For playing!
Buy no more books that will lie on shelves and coffee tables gathering dust.
Spend no more time building characters for games you are not about to play.
Beautiful art and book design have their pleasures, but to play is the highest pleasure.
You need no more dice to play.
You don’t need a complete collection of rulebooks and supplements to play. You can play now. Just with the core book or even the free basic rules.
You need no more minis to play. You can use anything to represent your characters or just your imagination.
Spend no more time studying combos of character options that would break the game. Instead play.
Play often.
For supporting RPG products that play well!
Play often to discover what products play well.
World building is admirable. But some worlds play better than others. Play to find out.
Maps may be pretty but some play better than others.
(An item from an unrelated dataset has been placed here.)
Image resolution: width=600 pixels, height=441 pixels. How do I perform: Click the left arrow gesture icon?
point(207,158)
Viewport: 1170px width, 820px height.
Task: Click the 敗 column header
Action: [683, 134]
Rules may be light or heavy, comprehensive or not, innovative or derivative. But do they play well?
For critical reviews based in experience!
If a product plays well, tell others. If it doesn’t play well, tell others. Whether by a big company or small. Whether the art is beautiful or not. Whether the setting is enjoyable to read or not. Be a part of the feedback loop that rewards products that play well.
Does the new game breaking Kickstarter records play well? What about the game by the famous person? Find out by playing. Let others know.
Play a lot to develop the faculty to predict whether a game or module plays well, even without playing it. You might be wrong but you will enjoy more.
Adventures may have evocative titles, wonderful art, and back cover blurbs. But reviews should go beyond describing those. Can players really pull off a heist in the heist adventure? Can players choose their path in the open-world adventure? Can the players explore the hexcrawl within the time constraints of the plot?
Is the game really rules-lite and fast-to-play? Are the rules easy to find when you need them? Is the game really about existential ennui and insatiable hunger or is that just the stories at the beginning of the rulebook chapters? Can players engage in political machinations? Is the game really gritty and deadly?
None of these can be taken for granted.
So play. In groups. Duets. With and without a game master. In person. Online. Play by post. One shots. Mini-campaigns and long campaigns. Modules or homebrew or both. With friends or strangers.
Then the game you’ve always dreamt of will reveal itself.